* **DATA FOR PROCESSING**

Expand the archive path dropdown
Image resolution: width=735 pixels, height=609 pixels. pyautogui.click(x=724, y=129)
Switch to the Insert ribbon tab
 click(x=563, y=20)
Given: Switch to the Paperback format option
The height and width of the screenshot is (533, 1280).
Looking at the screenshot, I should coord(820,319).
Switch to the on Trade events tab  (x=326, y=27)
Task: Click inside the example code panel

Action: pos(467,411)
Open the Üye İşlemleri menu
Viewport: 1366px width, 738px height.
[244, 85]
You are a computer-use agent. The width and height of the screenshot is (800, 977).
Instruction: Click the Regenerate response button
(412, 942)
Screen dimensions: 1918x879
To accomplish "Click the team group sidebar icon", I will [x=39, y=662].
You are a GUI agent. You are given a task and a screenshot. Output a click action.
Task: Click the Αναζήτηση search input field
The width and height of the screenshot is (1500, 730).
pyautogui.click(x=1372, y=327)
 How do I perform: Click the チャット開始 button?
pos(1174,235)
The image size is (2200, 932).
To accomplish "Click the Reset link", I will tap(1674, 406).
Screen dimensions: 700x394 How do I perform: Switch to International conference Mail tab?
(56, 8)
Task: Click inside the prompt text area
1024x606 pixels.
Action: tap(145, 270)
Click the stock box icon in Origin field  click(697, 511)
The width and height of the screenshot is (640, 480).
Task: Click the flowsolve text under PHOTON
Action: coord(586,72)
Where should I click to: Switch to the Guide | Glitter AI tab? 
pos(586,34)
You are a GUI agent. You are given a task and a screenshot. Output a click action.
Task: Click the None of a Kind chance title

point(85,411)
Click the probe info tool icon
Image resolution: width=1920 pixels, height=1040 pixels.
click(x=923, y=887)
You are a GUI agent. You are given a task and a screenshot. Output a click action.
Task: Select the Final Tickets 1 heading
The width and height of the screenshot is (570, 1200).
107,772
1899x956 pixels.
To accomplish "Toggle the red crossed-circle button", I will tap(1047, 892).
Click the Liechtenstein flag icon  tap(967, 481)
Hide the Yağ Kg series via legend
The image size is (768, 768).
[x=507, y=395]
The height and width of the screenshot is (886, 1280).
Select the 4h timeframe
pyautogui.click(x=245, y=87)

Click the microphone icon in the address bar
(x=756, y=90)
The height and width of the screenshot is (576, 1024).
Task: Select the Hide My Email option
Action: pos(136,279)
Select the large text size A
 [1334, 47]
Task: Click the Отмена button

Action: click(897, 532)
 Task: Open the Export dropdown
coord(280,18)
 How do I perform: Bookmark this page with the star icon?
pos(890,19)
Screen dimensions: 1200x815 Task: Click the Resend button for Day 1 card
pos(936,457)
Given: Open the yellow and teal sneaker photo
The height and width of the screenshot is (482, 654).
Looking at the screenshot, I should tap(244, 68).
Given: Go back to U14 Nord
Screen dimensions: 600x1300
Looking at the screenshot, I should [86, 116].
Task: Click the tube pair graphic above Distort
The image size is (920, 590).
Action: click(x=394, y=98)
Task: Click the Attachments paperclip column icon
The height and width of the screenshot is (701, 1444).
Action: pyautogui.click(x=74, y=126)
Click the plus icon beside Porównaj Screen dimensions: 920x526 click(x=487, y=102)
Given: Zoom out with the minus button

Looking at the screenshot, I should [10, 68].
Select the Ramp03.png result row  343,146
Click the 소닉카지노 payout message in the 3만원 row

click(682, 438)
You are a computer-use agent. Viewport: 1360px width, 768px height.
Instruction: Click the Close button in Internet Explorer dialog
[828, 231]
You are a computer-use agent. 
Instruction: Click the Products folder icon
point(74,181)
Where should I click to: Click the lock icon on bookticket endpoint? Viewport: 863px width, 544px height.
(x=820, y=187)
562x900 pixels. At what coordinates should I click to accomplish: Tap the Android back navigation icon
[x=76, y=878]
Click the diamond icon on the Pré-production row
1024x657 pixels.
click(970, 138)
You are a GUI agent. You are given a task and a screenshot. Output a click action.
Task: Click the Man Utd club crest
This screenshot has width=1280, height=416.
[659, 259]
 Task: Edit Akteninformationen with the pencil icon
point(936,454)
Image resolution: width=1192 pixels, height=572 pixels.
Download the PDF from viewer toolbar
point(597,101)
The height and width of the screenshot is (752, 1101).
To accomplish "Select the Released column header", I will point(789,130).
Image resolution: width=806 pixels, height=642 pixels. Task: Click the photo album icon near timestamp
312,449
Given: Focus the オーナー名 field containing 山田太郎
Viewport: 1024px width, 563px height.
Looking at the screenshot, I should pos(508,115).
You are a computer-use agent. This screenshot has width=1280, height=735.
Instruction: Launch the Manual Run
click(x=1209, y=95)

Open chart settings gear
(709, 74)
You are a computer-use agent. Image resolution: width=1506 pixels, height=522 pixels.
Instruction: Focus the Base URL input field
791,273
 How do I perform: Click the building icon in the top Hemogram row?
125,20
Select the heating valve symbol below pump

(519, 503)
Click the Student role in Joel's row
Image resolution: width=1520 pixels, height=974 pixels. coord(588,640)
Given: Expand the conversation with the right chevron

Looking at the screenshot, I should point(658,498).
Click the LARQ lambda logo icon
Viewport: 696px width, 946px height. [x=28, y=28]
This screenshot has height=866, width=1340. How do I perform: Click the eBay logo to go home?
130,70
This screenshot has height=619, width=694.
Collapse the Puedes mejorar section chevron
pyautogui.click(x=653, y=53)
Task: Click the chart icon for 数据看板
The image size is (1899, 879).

* **ACTIVITY**
Every line of the listing should be reproduced exactly.

* **EXPECTED ANSWER**
Expand the archive path dropdown
Image resolution: width=735 pixels, height=609 pixels. pyautogui.click(x=724, y=129)
Switch to the Insert ribbon tab
 click(x=563, y=20)
Given: Switch to the Paperback format option
The height and width of the screenshot is (533, 1280).
Looking at the screenshot, I should coord(820,319).
Switch to the on Trade events tab  (x=326, y=27)
Task: Click inside the example code panel

Action: pos(467,411)
Open the Üye İşlemleri menu
Viewport: 1366px width, 738px height.
[244, 85]
You are a computer-use agent. The width and height of the screenshot is (800, 977).
Instruction: Click the Regenerate response button
(412, 942)
Screen dimensions: 1918x879
To accomplish "Click the team group sidebar icon", I will [x=39, y=662].
You are a GUI agent. You are given a task and a screenshot. Output a click action.
Task: Click the Αναζήτηση search input field
The width and height of the screenshot is (1500, 730).
pyautogui.click(x=1372, y=327)
 How do I perform: Click the チャット開始 button?
pos(1174,235)
The image size is (2200, 932).
To accomplish "Click the Reset link", I will tap(1674, 406).
Screen dimensions: 700x394 How do I perform: Switch to International conference Mail tab?
(56, 8)
Task: Click inside the prompt text area
1024x606 pixels.
Action: tap(145, 270)
Click the stock box icon in Origin field  click(697, 511)
The width and height of the screenshot is (640, 480).
Task: Click the flowsolve text under PHOTON
Action: coord(586,72)
Where should I click to: Switch to the Guide | Glitter AI tab? 
pos(586,34)
You are a GUI agent. You are given a task and a screenshot. Output a click action.
Task: Click the None of a Kind chance title

point(85,411)
Click the probe info tool icon
Image resolution: width=1920 pixels, height=1040 pixels.
click(x=923, y=887)
You are a GUI agent. You are given a task and a screenshot. Output a click action.
Task: Select the Final Tickets 1 heading
The width and height of the screenshot is (570, 1200).
107,772
1899x956 pixels.
To accomplish "Toggle the red crossed-circle button", I will tap(1047, 892).
Click the Liechtenstein flag icon  tap(967, 481)
Hide the Yağ Kg series via legend
The image size is (768, 768).
[x=507, y=395]
The height and width of the screenshot is (886, 1280).
Select the 4h timeframe
pyautogui.click(x=245, y=87)

Click the microphone icon in the address bar
(x=756, y=90)
The height and width of the screenshot is (576, 1024).
Task: Select the Hide My Email option
Action: pos(136,279)
Select the large text size A
 [1334, 47]
Task: Click the Отмена button

Action: click(897, 532)
 Task: Open the Export dropdown
coord(280,18)
 How do I perform: Bookmark this page with the star icon?
pos(890,19)
Screen dimensions: 1200x815 Task: Click the Resend button for Day 1 card
pos(936,457)
Given: Open the yellow and teal sneaker photo
The height and width of the screenshot is (482, 654).
Looking at the screenshot, I should tap(244, 68).
Given: Go back to U14 Nord
Screen dimensions: 600x1300
Looking at the screenshot, I should [86, 116].
Task: Click the tube pair graphic above Distort
The image size is (920, 590).
Action: click(x=394, y=98)
Task: Click the Attachments paperclip column icon
The height and width of the screenshot is (701, 1444).
Action: pyautogui.click(x=74, y=126)
Click the plus icon beside Porównaj Screen dimensions: 920x526 click(x=487, y=102)
Given: Zoom out with the minus button

Looking at the screenshot, I should [10, 68].
Select the Ramp03.png result row  343,146
Click the 소닉카지노 payout message in the 3만원 row

click(682, 438)
You are a computer-use agent. Viewport: 1360px width, 768px height.
Instruction: Click the Close button in Internet Explorer dialog
[828, 231]
You are a computer-use agent. 
Instruction: Click the Products folder icon
point(74,181)
Where should I click to: Click the lock icon on bookticket endpoint? Viewport: 863px width, 544px height.
(x=820, y=187)
562x900 pixels. At what coordinates should I click to accomplish: Tap the Android back navigation icon
[x=76, y=878]
Click the diamond icon on the Pré-production row
1024x657 pixels.
click(970, 138)
You are a GUI agent. You are given a task and a screenshot. Output a click action.
Task: Click the Man Utd club crest
This screenshot has width=1280, height=416.
[659, 259]
 Task: Edit Akteninformationen with the pencil icon
point(936,454)
Image resolution: width=1192 pixels, height=572 pixels.
Download the PDF from viewer toolbar
point(597,101)
The height and width of the screenshot is (752, 1101).
To accomplish "Select the Released column header", I will point(789,130).
Image resolution: width=806 pixels, height=642 pixels. Task: Click the photo album icon near timestamp
312,449
Given: Focus the オーナー名 field containing 山田太郎
Viewport: 1024px width, 563px height.
Looking at the screenshot, I should pos(508,115).
You are a computer-use agent. This screenshot has width=1280, height=735.
Instruction: Launch the Manual Run
click(x=1209, y=95)

Open chart settings gear
(709, 74)
You are a computer-use agent. Image resolution: width=1506 pixels, height=522 pixels.
Instruction: Focus the Base URL input field
791,273
 How do I perform: Click the building icon in the top Hemogram row?
125,20
Select the heating valve symbol below pump

(519, 503)
Click the Student role in Joel's row
Image resolution: width=1520 pixels, height=974 pixels. coord(588,640)
Given: Expand the conversation with the right chevron

Looking at the screenshot, I should point(658,498).
Click the LARQ lambda logo icon
Viewport: 696px width, 946px height. [x=28, y=28]
This screenshot has height=866, width=1340. How do I perform: Click the eBay logo to go home?
130,70
This screenshot has height=619, width=694.
Collapse the Puedes mejorar section chevron
pyautogui.click(x=653, y=53)
Task: Click the chart icon for 数据看板
The image size is (1899, 879).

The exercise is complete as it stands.